Congress has not passed a proper budget since 2006. Since then, the norm has been to fund spending with a series of continuing resolutions.

Typically, Congress adopts a huge omnibus spending plan in a crisis atmosphere, such as the current one. That does not lend itself well to a debate of spending priorities, and helps explain why the United States in fiscal year 2019 will spend $1 trillion more than it takes in.

The inability to pass a regular order budget is perhaps the greatest symptom of government dysfunction.

Some suggestions have been offered for putting an end to these reoccurring crises.

Among the most promising is ending the filibuster for spending bills, allowing a simple majority to end debate on them in the Senate.

Congress could also restore some limited earmarks to give leaders the ability to buy a compromise by dangling funds for pet projects. That's not ideal, but it worked in the past.

Breaking this embarrassing cycle of lurching from one budget crisis to the next should be a greater priority in Washington than figuring out how to tag the other party with the blame for a shutdown.

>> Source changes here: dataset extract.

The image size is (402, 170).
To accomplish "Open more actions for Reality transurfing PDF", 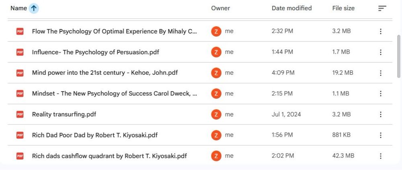I will pos(380,115).
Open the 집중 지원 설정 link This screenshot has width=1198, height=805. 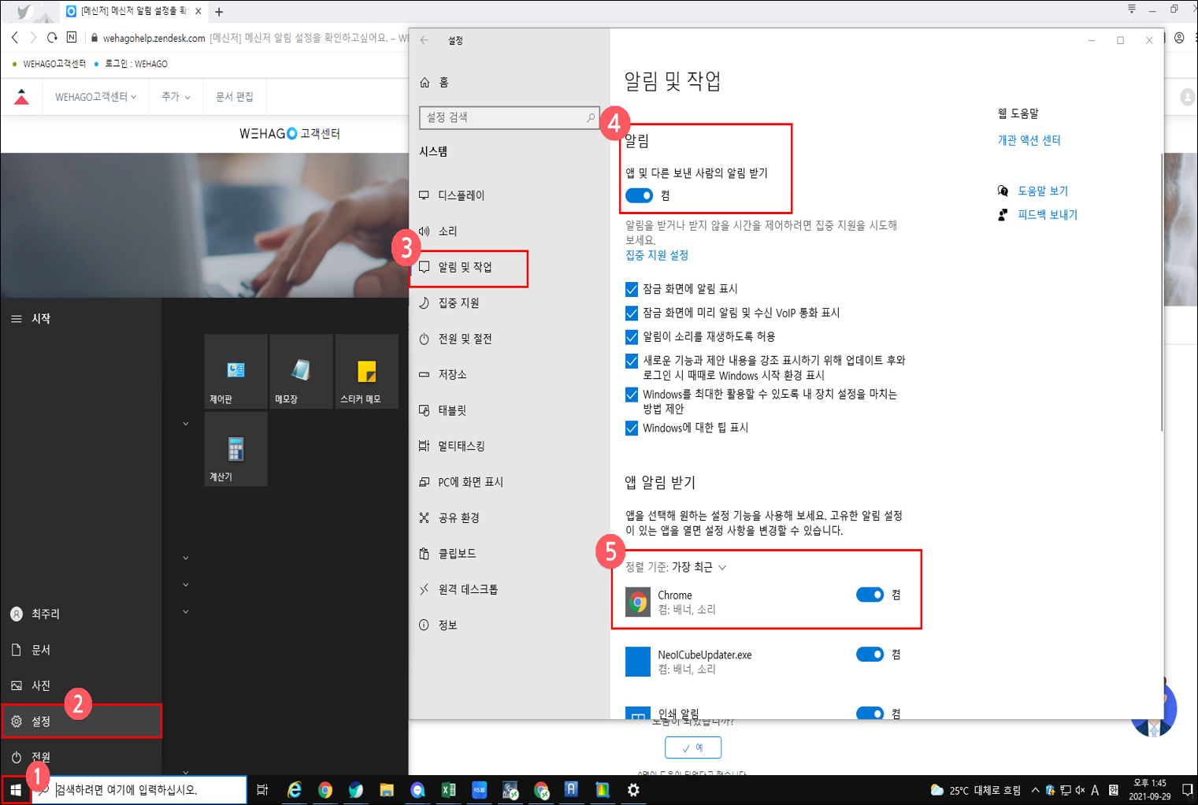coord(657,255)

Over the past day or so, some movement has been seen in the current showdown. President Donald Trump appears to be backing away from his demand for a $5 billion appropriation for a southern border wall.

At a briefing Tuesday, White House press secretary Sarah Sanders said Trump has asked his cabinet secretaries to look for funding that could be used toward the wall, as a way to avoid a shutdown.

If Trump does back away from the $5 billion request, Democrats will be obliged to compromise, and this crisis will pass like all others before it, with a few days of drama followed by the wait for the next shutdown showdown.

We've said it before and likely will have to again: This is no way to run a government.